» DATASET:
----
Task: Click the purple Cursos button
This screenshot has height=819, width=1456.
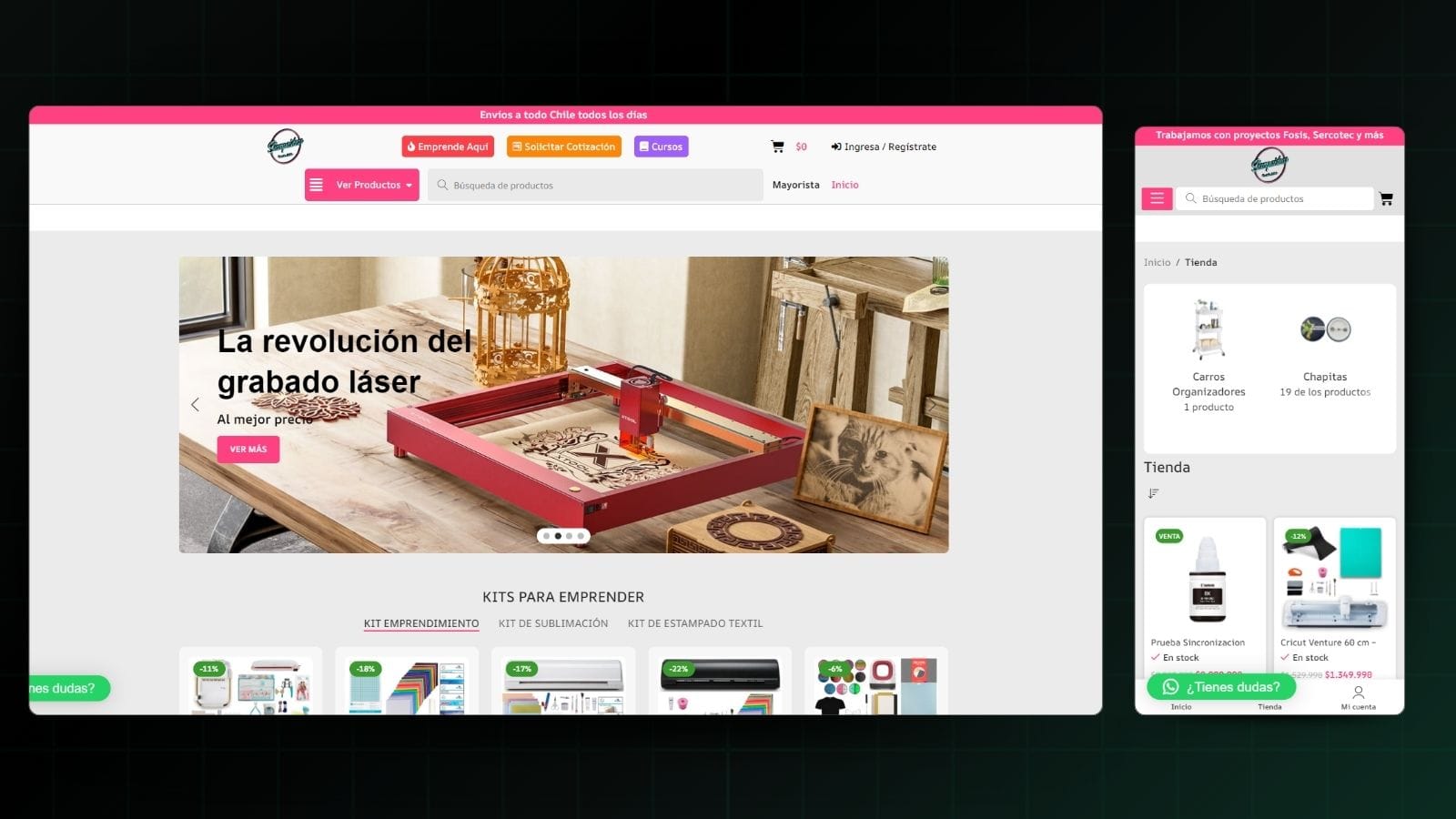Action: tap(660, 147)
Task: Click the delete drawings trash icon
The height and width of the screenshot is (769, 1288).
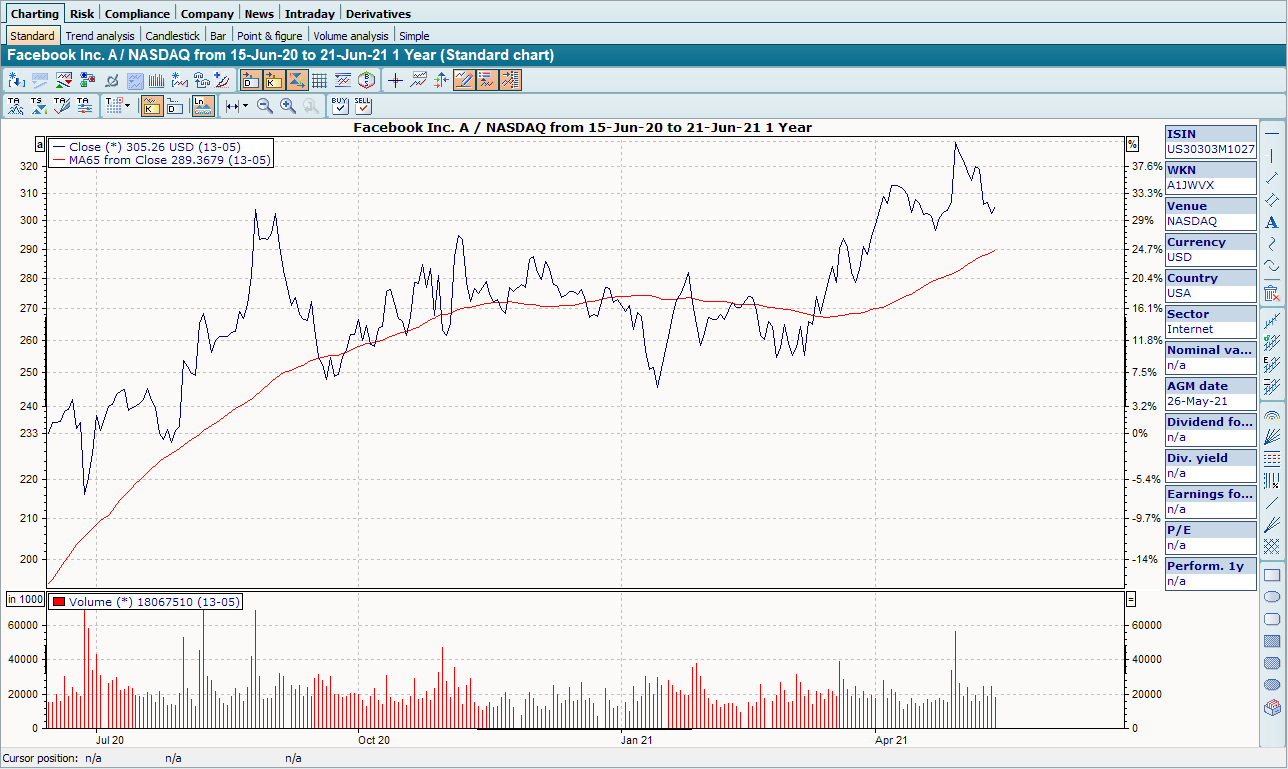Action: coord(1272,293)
----
» WHAT THIS TASK INVOLVES: Can you reproduce every line of the material above, leaving out the pictures, with each coordinate in the answers scaled by 0.2 and rounded to a whole number (halves rounded up) and all other numbers left unchanged?

» OUTPUT FOR THIS TASK:
Task: Click the purple Cursos button
This screenshot has height=819, width=1456.
Action: tap(132, 29)
Task: Click the delete drawings trash icon
The height and width of the screenshot is (769, 1288).
Action: coord(254,59)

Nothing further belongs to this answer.